→ Written exercise
Copy the material verbatim, from the line containing "will click(x=341, y=160)." through the line containing "pyautogui.click(x=488, y=483)", including both of those lines.

→ Stored data
• • •

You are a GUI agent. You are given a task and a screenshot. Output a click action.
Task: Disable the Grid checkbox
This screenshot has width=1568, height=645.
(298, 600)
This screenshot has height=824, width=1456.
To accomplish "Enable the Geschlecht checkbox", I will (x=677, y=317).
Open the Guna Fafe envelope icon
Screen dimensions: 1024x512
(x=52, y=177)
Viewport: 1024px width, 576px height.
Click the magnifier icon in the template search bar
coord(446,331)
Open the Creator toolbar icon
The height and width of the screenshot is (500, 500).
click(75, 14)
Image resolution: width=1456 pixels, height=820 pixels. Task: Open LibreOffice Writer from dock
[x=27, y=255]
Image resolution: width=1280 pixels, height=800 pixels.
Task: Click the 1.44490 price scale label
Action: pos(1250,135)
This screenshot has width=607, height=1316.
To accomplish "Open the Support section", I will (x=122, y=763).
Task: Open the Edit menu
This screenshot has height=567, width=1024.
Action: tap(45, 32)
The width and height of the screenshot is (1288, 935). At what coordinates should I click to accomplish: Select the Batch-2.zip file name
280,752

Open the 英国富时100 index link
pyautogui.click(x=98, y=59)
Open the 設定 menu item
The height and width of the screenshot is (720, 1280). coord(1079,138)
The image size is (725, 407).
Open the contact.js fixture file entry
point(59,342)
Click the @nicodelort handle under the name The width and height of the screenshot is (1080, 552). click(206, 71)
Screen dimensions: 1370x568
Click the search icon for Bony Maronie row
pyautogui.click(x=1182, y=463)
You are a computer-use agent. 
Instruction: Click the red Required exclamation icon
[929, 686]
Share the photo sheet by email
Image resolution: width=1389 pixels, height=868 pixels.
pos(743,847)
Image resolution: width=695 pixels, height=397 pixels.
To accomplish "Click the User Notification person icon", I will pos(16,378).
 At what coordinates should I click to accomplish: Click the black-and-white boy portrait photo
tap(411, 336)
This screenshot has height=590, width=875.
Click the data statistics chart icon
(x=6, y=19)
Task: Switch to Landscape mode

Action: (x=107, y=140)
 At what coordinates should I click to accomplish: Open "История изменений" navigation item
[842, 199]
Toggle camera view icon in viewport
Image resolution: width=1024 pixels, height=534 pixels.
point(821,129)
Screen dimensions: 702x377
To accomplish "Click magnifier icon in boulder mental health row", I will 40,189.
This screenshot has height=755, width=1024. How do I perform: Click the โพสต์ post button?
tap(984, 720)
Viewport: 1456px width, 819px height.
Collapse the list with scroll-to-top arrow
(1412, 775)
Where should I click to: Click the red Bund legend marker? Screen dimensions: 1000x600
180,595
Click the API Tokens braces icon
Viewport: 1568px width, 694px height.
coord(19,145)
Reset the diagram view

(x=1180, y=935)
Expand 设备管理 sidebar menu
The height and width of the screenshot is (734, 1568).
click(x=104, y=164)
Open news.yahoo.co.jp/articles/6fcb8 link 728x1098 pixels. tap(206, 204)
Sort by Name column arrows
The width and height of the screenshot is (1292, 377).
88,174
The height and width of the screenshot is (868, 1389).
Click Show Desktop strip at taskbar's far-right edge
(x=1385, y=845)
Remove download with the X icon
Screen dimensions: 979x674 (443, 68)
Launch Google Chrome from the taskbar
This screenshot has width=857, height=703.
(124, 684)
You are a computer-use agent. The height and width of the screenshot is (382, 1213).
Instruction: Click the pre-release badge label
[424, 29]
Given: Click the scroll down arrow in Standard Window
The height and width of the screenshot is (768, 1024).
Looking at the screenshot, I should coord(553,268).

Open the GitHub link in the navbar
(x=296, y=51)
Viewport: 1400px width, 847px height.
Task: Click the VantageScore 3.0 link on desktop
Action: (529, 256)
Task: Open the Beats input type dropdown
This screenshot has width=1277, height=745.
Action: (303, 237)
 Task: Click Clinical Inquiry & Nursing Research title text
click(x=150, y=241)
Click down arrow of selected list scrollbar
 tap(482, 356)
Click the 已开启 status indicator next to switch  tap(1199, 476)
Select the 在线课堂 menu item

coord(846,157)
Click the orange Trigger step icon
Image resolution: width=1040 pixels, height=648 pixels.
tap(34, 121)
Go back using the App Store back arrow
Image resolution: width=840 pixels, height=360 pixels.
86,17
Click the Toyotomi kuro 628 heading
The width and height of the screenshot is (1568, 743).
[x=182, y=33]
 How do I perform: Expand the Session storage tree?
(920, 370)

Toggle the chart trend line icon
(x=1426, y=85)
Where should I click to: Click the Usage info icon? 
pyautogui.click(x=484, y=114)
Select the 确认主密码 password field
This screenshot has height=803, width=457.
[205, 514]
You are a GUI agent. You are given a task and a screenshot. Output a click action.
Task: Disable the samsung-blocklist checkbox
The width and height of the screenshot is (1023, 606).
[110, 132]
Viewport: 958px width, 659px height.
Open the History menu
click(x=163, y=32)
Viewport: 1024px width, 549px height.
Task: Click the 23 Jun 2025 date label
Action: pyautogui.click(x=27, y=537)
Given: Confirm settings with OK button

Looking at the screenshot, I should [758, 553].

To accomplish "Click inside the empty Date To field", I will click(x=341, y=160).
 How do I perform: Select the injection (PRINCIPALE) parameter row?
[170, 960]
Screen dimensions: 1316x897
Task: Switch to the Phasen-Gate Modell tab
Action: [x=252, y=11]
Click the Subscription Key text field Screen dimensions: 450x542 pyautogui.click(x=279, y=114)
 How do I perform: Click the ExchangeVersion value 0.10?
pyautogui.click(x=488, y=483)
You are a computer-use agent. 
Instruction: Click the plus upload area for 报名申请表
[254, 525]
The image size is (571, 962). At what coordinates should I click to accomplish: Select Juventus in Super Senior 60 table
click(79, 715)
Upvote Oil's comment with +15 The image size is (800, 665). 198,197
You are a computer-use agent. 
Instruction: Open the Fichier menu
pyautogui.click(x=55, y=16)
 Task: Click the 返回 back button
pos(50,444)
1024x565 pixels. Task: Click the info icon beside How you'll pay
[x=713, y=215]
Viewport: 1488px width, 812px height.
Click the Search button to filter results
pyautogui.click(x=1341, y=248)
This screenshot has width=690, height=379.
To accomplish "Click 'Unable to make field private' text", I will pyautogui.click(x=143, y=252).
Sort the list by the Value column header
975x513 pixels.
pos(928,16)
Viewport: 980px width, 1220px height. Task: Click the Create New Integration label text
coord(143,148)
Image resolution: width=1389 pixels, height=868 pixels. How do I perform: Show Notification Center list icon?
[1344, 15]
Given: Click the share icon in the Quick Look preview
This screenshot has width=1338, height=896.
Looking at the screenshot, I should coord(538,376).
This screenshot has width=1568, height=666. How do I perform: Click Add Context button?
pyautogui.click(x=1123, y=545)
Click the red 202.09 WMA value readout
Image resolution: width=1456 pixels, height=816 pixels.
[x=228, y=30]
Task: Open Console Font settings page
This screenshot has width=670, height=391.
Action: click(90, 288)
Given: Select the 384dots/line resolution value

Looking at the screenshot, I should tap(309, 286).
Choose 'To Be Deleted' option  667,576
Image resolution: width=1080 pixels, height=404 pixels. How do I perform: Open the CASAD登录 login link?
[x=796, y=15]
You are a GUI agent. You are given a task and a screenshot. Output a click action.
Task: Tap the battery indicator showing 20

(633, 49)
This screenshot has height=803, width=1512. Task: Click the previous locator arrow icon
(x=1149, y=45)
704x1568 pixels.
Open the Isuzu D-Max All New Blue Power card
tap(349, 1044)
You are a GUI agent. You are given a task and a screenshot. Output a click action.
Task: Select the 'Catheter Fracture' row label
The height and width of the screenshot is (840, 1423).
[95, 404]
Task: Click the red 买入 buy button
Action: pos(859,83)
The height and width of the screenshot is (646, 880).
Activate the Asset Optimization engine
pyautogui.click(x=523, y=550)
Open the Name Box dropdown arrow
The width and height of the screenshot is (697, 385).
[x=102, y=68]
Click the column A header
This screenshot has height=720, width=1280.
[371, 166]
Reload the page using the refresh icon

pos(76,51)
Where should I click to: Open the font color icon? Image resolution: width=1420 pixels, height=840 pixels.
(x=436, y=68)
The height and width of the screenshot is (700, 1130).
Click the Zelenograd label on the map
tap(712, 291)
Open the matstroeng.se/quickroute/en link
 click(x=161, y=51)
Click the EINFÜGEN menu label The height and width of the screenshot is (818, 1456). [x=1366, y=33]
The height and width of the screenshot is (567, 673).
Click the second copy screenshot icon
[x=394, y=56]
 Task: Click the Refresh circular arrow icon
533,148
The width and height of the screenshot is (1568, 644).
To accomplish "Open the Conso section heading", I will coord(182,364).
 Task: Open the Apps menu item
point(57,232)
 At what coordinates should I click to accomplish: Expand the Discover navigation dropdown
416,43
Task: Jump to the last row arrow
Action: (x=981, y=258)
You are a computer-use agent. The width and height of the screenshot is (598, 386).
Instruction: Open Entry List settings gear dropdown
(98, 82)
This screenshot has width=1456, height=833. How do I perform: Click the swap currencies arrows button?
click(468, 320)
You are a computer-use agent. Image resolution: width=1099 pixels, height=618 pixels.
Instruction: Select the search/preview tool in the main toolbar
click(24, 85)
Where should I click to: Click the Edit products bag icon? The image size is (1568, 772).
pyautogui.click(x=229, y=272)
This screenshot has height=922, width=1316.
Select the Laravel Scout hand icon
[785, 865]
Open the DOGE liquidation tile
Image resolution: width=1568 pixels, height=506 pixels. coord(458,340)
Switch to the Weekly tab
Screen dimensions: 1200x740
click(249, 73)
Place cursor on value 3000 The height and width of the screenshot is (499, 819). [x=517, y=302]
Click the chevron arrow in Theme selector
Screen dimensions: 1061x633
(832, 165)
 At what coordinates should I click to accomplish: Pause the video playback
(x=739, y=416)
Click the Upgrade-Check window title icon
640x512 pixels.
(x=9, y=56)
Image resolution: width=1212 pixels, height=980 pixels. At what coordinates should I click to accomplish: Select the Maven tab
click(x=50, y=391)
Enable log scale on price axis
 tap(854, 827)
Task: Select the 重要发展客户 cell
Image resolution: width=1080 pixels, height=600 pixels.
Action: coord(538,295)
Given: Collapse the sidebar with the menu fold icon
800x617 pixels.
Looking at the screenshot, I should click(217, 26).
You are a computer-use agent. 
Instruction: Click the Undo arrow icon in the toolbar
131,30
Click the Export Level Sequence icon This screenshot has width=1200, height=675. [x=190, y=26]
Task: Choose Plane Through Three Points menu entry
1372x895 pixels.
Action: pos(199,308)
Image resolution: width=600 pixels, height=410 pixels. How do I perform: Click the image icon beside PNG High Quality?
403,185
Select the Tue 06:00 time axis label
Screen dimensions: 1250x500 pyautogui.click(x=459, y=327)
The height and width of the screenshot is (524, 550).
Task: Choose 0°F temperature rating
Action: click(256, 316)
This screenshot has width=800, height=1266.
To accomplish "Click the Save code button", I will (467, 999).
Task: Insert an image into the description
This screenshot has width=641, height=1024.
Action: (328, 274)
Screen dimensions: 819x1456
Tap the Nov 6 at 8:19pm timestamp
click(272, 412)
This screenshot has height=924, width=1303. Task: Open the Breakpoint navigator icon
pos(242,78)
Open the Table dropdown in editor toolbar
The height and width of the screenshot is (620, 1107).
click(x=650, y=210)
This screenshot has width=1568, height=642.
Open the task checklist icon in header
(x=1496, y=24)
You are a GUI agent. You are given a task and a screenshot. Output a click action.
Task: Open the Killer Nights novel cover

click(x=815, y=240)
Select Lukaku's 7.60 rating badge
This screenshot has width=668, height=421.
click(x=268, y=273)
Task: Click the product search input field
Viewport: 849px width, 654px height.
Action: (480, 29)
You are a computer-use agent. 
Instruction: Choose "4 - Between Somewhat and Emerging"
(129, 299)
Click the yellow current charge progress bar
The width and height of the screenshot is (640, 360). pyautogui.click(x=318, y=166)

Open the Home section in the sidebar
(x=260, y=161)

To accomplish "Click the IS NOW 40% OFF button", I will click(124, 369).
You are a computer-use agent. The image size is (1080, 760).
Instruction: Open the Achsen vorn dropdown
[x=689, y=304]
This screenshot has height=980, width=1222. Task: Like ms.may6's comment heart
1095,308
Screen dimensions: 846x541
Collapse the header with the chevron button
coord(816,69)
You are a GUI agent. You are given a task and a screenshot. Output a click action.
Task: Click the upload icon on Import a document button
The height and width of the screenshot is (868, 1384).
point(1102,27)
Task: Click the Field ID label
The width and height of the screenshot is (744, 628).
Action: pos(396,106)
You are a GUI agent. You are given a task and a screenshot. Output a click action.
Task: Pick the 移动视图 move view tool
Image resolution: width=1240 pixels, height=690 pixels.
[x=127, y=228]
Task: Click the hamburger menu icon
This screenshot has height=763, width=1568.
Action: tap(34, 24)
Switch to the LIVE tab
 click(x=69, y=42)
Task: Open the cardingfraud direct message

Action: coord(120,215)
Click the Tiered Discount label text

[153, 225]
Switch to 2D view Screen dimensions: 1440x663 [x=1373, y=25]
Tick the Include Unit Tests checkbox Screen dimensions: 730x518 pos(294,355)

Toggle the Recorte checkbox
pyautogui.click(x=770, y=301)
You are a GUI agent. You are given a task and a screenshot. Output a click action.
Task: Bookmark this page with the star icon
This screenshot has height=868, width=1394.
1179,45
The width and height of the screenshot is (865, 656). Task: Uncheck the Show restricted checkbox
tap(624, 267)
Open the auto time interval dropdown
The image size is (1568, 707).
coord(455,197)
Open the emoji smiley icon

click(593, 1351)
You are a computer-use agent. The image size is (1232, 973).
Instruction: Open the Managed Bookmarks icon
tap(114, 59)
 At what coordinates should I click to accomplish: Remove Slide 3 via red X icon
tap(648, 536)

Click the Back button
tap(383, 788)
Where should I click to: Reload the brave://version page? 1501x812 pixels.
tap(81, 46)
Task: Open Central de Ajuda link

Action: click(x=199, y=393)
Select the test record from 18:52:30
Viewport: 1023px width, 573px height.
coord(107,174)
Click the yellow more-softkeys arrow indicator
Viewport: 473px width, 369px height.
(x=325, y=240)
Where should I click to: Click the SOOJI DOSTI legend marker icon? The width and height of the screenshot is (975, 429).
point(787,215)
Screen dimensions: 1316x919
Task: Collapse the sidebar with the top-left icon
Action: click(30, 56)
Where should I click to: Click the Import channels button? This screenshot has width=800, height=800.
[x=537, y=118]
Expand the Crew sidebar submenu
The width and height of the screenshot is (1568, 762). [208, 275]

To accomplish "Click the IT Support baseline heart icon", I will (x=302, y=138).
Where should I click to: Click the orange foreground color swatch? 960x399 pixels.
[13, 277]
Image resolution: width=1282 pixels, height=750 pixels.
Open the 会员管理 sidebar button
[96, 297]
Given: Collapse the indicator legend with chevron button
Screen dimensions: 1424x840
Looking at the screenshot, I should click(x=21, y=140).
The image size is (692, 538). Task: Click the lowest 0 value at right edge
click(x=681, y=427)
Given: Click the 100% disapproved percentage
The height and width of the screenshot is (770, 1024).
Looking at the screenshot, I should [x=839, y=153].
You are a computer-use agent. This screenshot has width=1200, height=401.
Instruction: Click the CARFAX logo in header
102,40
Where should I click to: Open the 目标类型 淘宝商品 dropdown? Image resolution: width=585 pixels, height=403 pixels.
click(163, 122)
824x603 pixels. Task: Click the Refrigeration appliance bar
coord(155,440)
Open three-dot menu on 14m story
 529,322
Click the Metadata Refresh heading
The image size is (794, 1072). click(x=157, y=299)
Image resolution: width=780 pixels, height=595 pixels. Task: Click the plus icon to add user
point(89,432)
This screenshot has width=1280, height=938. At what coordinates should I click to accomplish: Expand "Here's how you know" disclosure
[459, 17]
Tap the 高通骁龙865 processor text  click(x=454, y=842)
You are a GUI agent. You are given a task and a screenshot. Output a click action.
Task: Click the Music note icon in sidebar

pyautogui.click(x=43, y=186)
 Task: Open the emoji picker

• • •

→ Result of the task
To accomplish "Click inside the empty Date To field", I will click(x=341, y=160).
 How do I perform: Select the injection (PRINCIPALE) parameter row?
[170, 960]
Screen dimensions: 1316x897
Task: Switch to the Phasen-Gate Modell tab
Action: [x=252, y=11]
Click the Subscription Key text field Screen dimensions: 450x542 pyautogui.click(x=279, y=114)
 How do I perform: Click the ExchangeVersion value 0.10?
pyautogui.click(x=488, y=483)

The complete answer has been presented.